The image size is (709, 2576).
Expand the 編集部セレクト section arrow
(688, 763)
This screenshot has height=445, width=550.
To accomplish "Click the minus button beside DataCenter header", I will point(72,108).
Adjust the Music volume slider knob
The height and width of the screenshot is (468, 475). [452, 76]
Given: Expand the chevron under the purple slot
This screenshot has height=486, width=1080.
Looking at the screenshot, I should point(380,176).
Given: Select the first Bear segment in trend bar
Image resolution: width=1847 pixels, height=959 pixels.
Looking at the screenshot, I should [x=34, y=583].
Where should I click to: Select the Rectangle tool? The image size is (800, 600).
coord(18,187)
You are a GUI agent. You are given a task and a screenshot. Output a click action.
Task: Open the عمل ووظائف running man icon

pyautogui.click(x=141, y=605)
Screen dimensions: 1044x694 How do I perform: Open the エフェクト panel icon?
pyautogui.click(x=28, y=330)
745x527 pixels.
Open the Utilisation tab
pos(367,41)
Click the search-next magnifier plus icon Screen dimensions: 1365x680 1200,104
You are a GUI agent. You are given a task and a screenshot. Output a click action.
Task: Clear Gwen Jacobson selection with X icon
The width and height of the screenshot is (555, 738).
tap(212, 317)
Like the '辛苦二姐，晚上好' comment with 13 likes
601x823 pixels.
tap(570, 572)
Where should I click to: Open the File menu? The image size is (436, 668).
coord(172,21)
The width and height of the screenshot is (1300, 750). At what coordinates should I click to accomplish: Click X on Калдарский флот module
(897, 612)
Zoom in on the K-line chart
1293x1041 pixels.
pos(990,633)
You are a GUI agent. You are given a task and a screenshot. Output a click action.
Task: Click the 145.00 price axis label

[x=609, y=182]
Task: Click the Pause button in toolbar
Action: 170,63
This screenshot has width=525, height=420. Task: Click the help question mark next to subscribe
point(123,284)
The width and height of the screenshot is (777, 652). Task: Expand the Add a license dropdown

Problem to work on: The response should consist of all the entries, transcribed exactly.

Task solution:
The image size is (709, 2576).
Expand the 編集部セレクト section arrow
(688, 763)
This screenshot has height=445, width=550.
To accomplish "Click the minus button beside DataCenter header", I will point(72,108).
Adjust the Music volume slider knob
The height and width of the screenshot is (468, 475). [452, 76]
Given: Expand the chevron under the purple slot
This screenshot has height=486, width=1080.
Looking at the screenshot, I should point(380,176).
Given: Select the first Bear segment in trend bar
Image resolution: width=1847 pixels, height=959 pixels.
Looking at the screenshot, I should [x=34, y=583].
Where should I click to: Select the Rectangle tool? The image size is (800, 600).
coord(18,187)
You are a GUI agent. You are given a task and a screenshot. Output a click action.
Task: Open the عمل ووظائف running man icon

pyautogui.click(x=141, y=605)
Screen dimensions: 1044x694 How do I perform: Open the エフェクト panel icon?
pyautogui.click(x=28, y=330)
745x527 pixels.
Open the Utilisation tab
pos(367,41)
Click the search-next magnifier plus icon Screen dimensions: 1365x680 1200,104
You are a GUI agent. You are given a task and a screenshot. Output a click action.
Task: Clear Gwen Jacobson selection with X icon
The width and height of the screenshot is (555, 738).
tap(212, 317)
Like the '辛苦二姐，晚上好' comment with 13 likes
601x823 pixels.
tap(570, 572)
Where should I click to: Open the File menu? The image size is (436, 668).
coord(172,21)
The width and height of the screenshot is (1300, 750). At what coordinates should I click to accomplish: Click X on Калдарский флот module
(897, 612)
Zoom in on the K-line chart
1293x1041 pixels.
pos(990,633)
You are a GUI agent. You are given a task and a screenshot. Output a click action.
Task: Click the 145.00 price axis label

[x=609, y=182]
Task: Click the Pause button in toolbar
Action: 170,63
This screenshot has width=525, height=420. Task: Click the help question mark next to subscribe
point(123,284)
The width and height of the screenshot is (777, 652). Task: Expand the Add a license dropdown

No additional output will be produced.